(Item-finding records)
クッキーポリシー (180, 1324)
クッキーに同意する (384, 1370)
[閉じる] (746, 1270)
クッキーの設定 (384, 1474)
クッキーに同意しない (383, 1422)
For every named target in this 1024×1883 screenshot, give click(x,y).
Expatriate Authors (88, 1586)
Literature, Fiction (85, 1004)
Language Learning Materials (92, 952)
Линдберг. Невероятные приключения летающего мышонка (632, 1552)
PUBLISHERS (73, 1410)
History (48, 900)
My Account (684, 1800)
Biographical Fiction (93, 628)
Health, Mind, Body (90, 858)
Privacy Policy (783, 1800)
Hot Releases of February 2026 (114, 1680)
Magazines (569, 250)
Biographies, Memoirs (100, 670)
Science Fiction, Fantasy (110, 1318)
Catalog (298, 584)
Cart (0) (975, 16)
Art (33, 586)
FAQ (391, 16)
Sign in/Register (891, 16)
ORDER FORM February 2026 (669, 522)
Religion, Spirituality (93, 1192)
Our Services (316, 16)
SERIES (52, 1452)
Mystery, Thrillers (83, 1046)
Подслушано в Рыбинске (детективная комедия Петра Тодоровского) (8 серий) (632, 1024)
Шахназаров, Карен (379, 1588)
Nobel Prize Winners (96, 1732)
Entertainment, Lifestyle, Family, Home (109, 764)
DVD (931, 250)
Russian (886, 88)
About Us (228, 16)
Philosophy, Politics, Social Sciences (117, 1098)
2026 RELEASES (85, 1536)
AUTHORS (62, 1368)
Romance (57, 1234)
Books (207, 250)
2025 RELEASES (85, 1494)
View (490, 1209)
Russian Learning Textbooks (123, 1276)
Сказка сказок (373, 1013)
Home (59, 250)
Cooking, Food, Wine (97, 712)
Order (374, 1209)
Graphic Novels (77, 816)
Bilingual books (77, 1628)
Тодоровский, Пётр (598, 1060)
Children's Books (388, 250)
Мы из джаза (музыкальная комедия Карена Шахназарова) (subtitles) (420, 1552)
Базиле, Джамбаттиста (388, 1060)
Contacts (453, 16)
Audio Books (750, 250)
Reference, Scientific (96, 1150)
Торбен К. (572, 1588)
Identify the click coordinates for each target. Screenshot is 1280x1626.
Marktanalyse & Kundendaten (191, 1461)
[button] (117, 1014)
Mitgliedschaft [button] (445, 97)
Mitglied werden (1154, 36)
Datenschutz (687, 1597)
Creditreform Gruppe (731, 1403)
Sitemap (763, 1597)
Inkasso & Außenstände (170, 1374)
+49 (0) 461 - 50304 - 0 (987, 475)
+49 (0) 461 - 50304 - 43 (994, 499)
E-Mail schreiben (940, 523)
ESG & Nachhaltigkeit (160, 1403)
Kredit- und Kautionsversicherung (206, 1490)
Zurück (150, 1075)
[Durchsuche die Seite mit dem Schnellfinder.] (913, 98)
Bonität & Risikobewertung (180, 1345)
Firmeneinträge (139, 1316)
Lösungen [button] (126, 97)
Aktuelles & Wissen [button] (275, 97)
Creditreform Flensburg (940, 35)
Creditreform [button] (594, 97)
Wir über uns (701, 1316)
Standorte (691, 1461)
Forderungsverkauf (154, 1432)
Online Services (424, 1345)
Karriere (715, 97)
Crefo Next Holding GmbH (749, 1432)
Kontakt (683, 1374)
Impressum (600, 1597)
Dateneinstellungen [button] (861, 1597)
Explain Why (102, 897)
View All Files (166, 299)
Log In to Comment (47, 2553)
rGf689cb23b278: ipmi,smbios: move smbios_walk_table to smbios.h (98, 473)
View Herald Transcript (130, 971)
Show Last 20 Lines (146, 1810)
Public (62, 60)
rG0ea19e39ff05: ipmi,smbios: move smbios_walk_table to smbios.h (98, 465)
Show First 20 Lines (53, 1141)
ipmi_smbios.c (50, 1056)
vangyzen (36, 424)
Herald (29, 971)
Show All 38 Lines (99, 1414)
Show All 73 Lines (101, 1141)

WHAT IS BEING ASKED – Pick out each line in the records above that contains the word "Russian", and copy those lines.

CORRECT RESULT –
Russian (886, 88)
Russian Learning Textbooks (123, 1276)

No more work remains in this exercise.